The big date marked on our calendar – literally marked with text and drawings – is September 3rd, the first day of school for Camille at Del Mar Academy in Nosara. We arrived here with 2-and-a-half weeks of down time before school started, and I had visions of filling those weeks with all kinds of jungle adventures – zip line tours, horseback riding, kayaking the rivers, ATV tours, surf lessons, etc. I knew if we didn’t stay busy, those 2.5 weeks could seem long to our Camille, with no buddies and no playdates.
But as we discovered ( and really, I should’ve realized), all those fun excursions come with big price tags. If we were just vacationing here for 2 weeks, then I could justify spending some travel dollars on adventures, knowing it would be our only opportunity. But living here is different – I’ve got to pace myself. I have groceries to buy. Rent to pay. Work to do.
So other than the horseback riding tour and a round of mini-golf, we’ve not done any other paid excursions. We’ve filled our days with the pool and the beach, with art projects and books and games. At first, it was going really well, but after about 10 days of family togetherness, Camille ran out of steam. She needed a playmate that wasn’t mama or daddy.
So I took a risk and put a post up on the local community Facebook page: we are new to town and looking for friends – did anyone want to play?

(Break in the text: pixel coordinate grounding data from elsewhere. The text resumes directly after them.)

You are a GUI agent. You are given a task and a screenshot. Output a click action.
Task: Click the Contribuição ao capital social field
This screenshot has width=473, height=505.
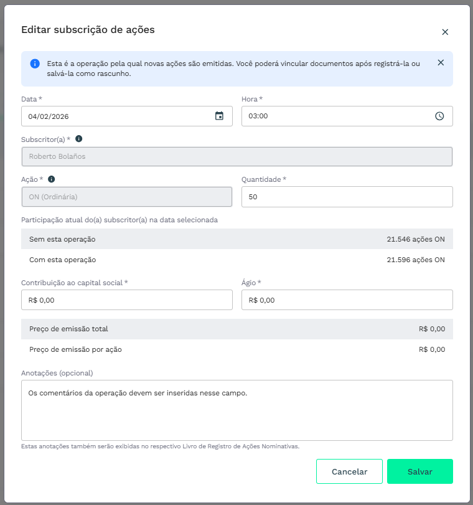(126, 300)
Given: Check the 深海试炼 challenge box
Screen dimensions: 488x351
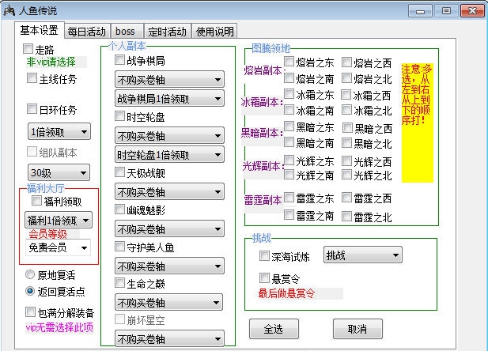Looking at the screenshot, I should click(265, 256).
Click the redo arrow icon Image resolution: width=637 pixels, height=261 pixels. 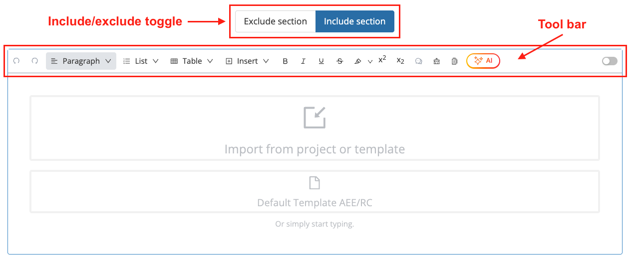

I say it was a risk, because I didn’t want to sound desperate. I hoped someone would reply, but what if the post just got bumped further and further down the page with no responses? With a virtual roll of the Facebook eye? “Another needy gringo family. Another helicopter mom.” It was a risk to my ego, I suppose.

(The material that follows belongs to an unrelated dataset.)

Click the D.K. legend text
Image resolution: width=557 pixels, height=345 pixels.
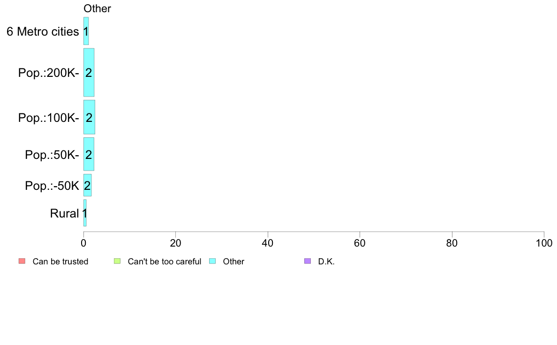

But thankfully, by the next day I had a couple of positive responses and began exchanging private messages with other moms. Eventually, a playdate was scheduled to hike to a nearby waterfall where the kids could swim.
Score! This was one of the paid excursions I’d considered – a waterfall tour. Now I had the chance to go with locals, and with KIDS!

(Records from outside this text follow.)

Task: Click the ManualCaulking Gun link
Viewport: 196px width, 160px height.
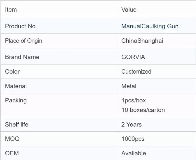Action: [x=150, y=26]
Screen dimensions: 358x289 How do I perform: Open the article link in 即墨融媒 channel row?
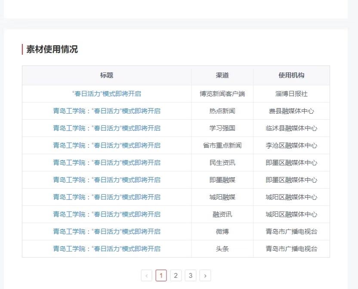pos(107,180)
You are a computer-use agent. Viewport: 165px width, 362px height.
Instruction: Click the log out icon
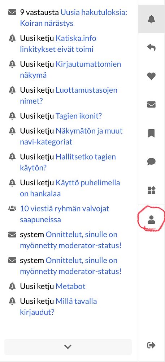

We met up with two other families and caravanned to the trail head. The rocky road bumped and jerked back through the residential Tico part of town and then into farmland. Abruptly we pulled off the side of the road and parked. Introductions were made, then we grabbed our backpacks and began by squeezing between two very narrow posts interrupting a barbed wire fence (suck it in, ladies!).
And just like that, the kids were off. They scampered ahead of us, a group of heads bobbing in the distance, and my heart became light. This is what she needed – what I needed. She needed a crew. A gang of nature nerds.
The trail took us through pasture land, and then to a rocky riverbed where we balanced on the slick rocks in ankle deep water. We stopped when the kids spotted a turtle, and we could hear howler monkeys in the trees around us.
The hike was relatively short, and then the waterfall came into view. I’ve been told that Nosara is experiencing a drought. Even though we get evening rains, the area usually gets much more than this during the rainy season. The locals were shocked at how small the waterfall was, but the kids could’ve cared less. The pool was deep enough for them to scramble up the rocks and jump in, so they did.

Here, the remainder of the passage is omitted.